The Two Factor Authentication screen appears.

  1. Enter the OTP received on your registered mobile phone.
  2. Click Verify.
    On successful OTP verification, you are logged in to Kaleyra.io.

Sign in using 2FA after setting new password using the Forgot Password? link

The following steps show how the 2FA feature is enabled when you try to reset your password by resetting the password using the Forgot Password? link.

  1. Enter the Kaleyra URL in the browser Kaleyra login.
    The Kaleyra login page appears.
  1. Click Forgot Password?
    The Recover Password screen appears.
  1. Enter the Email ID to which the Reset password should be sent.
    The following screen is shown.

A change password link is sent to the specified email ID as shown. An email content is shown below for example.

  1. Click the Reset Now link in the mail body.
    Reset your password screen appears.
  1. Enter new password in Password field and enter the new password also in the Confirm Password field.

  2. Click Save New Password. The Password Changed page appears.

    The Two Factor Authentication screen appears.

  1. Enter the OTP received on your registered mobile phone.
  2. Click Verify.
    After successful verification, the following screen is shown.
  1. Click Return to Login.
  2. On the Login page, enter your Email and the newly set password to access kaleyra.io.

Change password using 2FA

The following steps show how the 2FA feature is enabled when you try to change your password within k.io.

  1. On the kaleyra menu, select the Directory option.
  2. Go to User Profile section on the right side of the screen and select Change Password.

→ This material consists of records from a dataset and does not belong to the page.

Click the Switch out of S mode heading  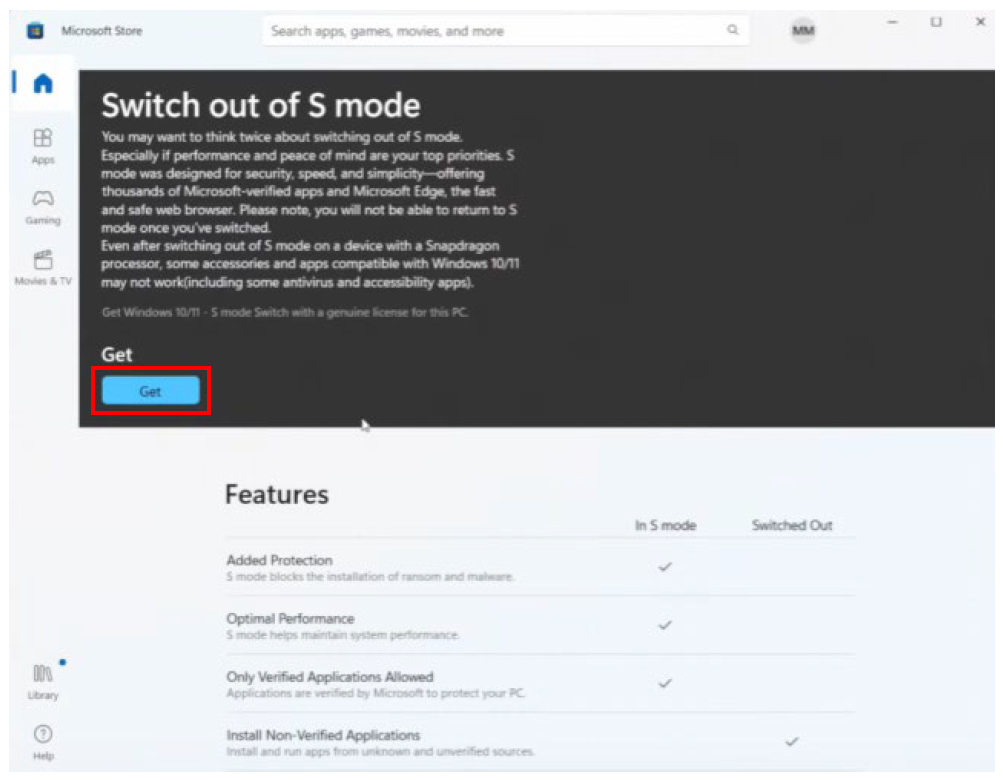click(261, 105)
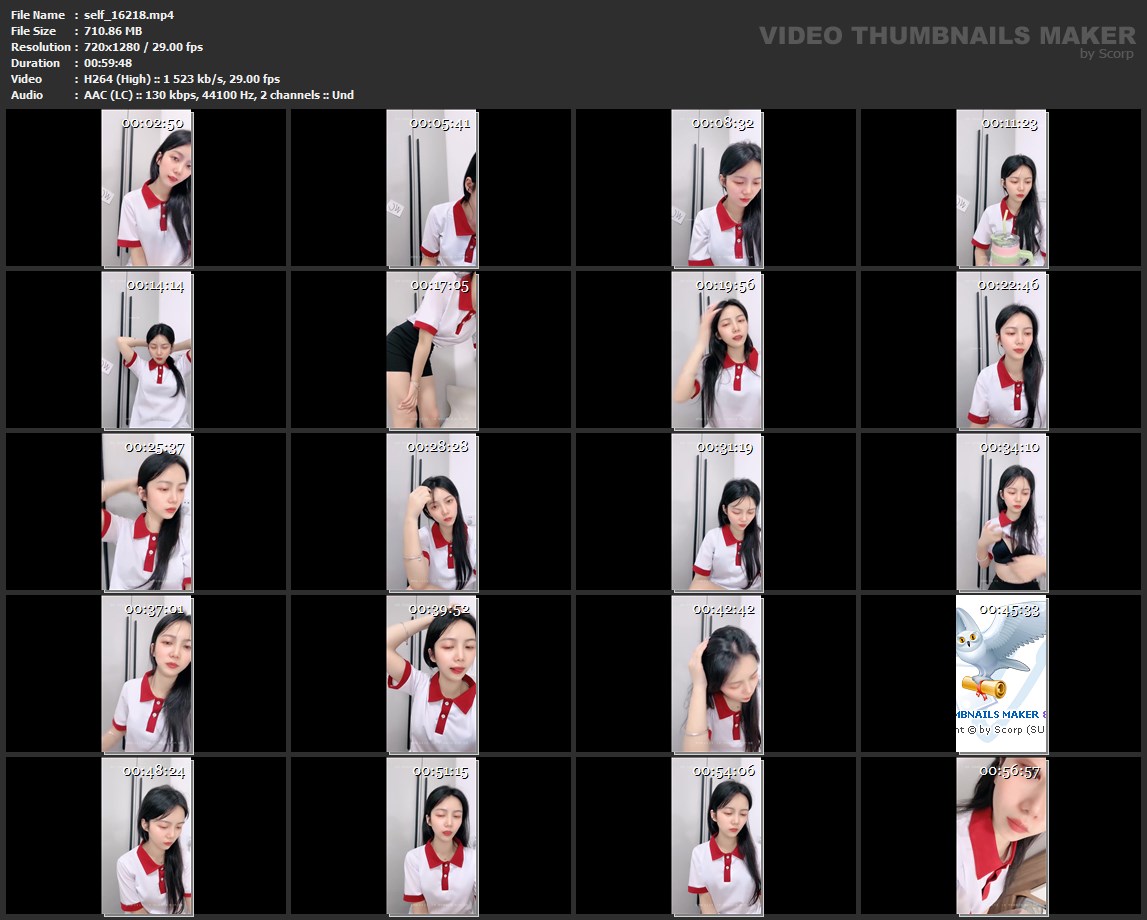This screenshot has height=920, width=1147.
Task: Pick the 00:28:28 frame
Action: pos(431,512)
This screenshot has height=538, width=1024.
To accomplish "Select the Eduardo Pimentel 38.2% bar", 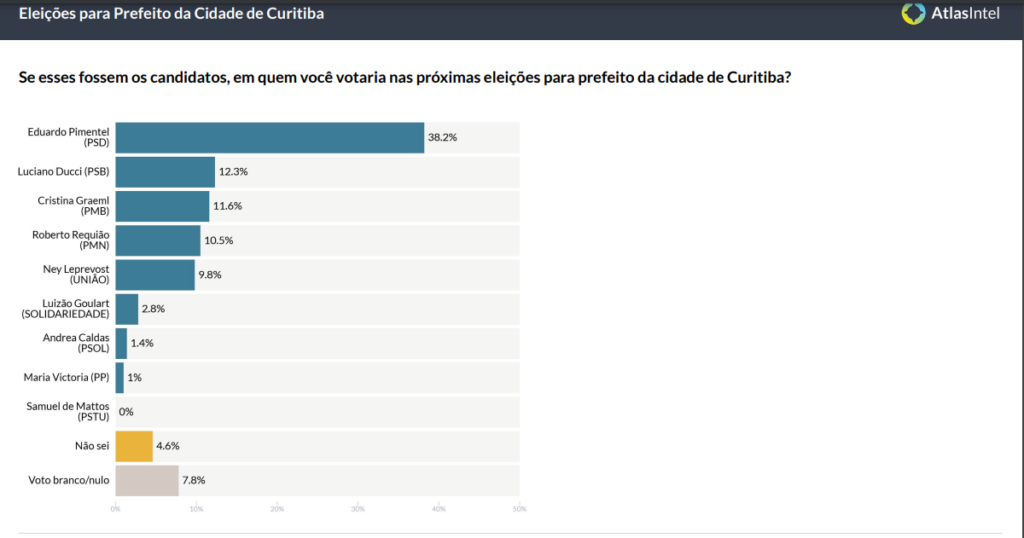I will point(270,137).
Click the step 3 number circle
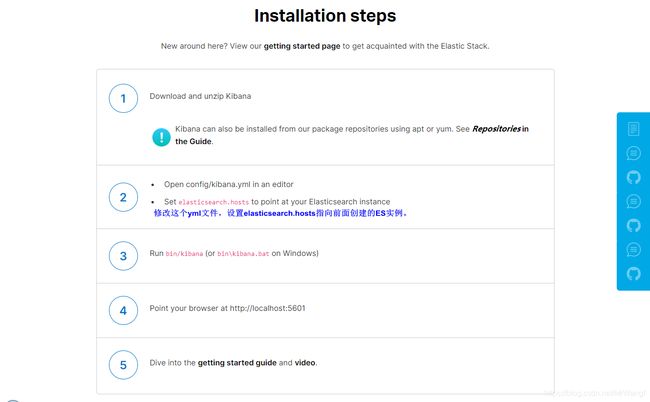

The Change Password screen is shown.

  1. Enter the relevant passwords in the Current password, New password, and the Confirm new password fields.
  2. Enter the OTP received on your registered mobile phone.
  3. Click Save Changes.
    The password is changed.

Disable 2FA

Only the account owner (administrator) can disable the 2FA feature for all the users of the account.

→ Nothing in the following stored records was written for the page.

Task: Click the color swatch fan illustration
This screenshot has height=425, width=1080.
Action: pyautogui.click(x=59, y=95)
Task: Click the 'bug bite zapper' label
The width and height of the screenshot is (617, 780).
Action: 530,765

To disable 2FA for an account:

  1. Go to user profile section and select the Settings option.
  2. Select the Security option under Settings.
  1. By default, the Two Factor Authentication toggle is enabled.
  2. Toggle the button to disable the Two Factor Authentication feature for all your account users.
    Disable Two Factor Authentication window appears.
  1. Enter the OTP received on your registered mobile phone.
  2. Click Disable.
    The 2FA for the login is disabled for all the team members of the account.